▸ ФРАГМЕНТ ТЕКСТА
---
Вот так вот взрослые люди поддались на обман, скорее по причине того, что им очень этого хотелось. Волошин вспоминал: «Неожиданной во всей этой истории явилась моя дуэль с Гумилевым. Он знал Лилю давно и давно уже предлагал ей помочь напечатать ее стихи, однако о Черубине он не подозревал истины. В 1909 году летом, будучи в Коктебеле вместе с Лилей, он делал ей предложение.
В то время, когда Лиля разоблачила себя, в редакционных кругах стали расти сплетни.
Лиля обычно бывала в редакции одна, так как жених ее, Воля Васильев (Васильев Всеволод Николаевич (1883—?) — инженер-гидролог), бывать с ней не мог: он отбывал воинскую повинность. Никого из мужчин в редакции она не знала. Одному немецкому поэту, Гансу Гюнтеру, который забавлялся оккультизмом, удалось завладеть доверием Лили. Она была в то время в очень нервном, возбужденном состоянии. Очевидно, Гюнтер добился от нее каких-нибудь признаний. Он стал рассказывать, что Гумилев говорит о том, как у них с Лилей в Коктебеле был большой роман. Все это в очень грубых выражениях. Гюнтер даже устроил Лиле “очную ставку” с Гумилевым, которому она принуждена была сказать, что он лжет. Гюнтер же был с Гумилевым на "ты" и, очевидно, на его стороне. Я почувствовал себя ответственным за все это и, с разрешения Воли, после совета с Леманом, одним из наших общих с Лилей друзей, через два дня стрелялся с Гумилевым».
Все началось в мастерской Головина в Мариинском театре во время представления "Фауста". Головин в это время писал портреты поэтов, сотрудников "Аполлона". Волошин отвесил оплеуху по всем правилам дуэльного искусства, как учил его Гумилев: сильно, кратко и неожиданно.
---
▸ ЗАДАНИЯ К ВЫПОЛНЕНИЮ
1 - Напечатайте без изменений отрывок фрагмента о дуэли Волошина с Гумилевым, начиная со слов «Вот так вот» и заканчивая словами «стали расти сплетни.», включая их.
2 - Выведите без изменений строки записей, заключенные между строкой, содержащей «The image size is (1374, 731).», и строкой, содержащей «pyautogui.click(x=45, y=628)», обе включительно.
---
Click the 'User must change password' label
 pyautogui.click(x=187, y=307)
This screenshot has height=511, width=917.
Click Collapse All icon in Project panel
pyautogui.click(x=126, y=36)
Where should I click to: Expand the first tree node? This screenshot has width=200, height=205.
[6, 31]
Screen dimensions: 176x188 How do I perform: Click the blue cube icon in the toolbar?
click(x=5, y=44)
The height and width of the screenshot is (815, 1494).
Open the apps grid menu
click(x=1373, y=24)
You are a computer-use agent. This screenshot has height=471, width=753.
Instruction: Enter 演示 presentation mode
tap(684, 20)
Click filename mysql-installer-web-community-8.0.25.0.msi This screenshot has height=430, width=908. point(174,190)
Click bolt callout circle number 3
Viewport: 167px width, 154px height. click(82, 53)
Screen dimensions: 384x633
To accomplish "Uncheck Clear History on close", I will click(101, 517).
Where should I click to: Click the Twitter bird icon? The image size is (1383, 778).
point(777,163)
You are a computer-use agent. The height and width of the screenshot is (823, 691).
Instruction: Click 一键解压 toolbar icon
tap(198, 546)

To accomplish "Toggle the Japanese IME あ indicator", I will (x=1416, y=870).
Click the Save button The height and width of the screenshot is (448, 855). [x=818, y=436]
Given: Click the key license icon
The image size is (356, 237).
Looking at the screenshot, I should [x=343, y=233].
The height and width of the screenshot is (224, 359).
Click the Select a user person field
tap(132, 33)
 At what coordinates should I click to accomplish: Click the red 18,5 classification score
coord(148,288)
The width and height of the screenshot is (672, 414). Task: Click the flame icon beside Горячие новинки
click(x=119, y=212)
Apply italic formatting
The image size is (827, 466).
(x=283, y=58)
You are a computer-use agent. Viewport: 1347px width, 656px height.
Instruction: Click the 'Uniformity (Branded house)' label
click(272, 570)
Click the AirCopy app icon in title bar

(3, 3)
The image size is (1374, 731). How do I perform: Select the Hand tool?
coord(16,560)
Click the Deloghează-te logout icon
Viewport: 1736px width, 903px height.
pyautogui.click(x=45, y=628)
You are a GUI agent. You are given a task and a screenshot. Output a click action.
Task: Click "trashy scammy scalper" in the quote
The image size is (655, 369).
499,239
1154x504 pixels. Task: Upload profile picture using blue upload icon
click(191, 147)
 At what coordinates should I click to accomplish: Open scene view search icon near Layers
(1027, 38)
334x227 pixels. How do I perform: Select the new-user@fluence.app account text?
---
▸ ОТВЕТЫ
1 -
Вот так вот взрослые люди поддались на обман, скорее по причине того, что им очень этого хотелось. Волошин вспоминал: «Неожиданной во всей этой истории явилась моя дуэль с Гумилевым. Он знал Лилю давно и давно уже предлагал ей помочь напечатать ее стихи, однако о Черубине он не подозревал истины. В 1909 году летом, будучи в Коктебеле вместе с Лилей, он делал ей предложение.
В то время, когда Лиля разоблачила себя, в редакционных кругах стали расти сплетни.

2 -
The image size is (1374, 731). How do I perform: Select the Hand tool?
coord(16,560)
Click the Deloghează-te logout icon
Viewport: 1736px width, 903px height.
pyautogui.click(x=45, y=628)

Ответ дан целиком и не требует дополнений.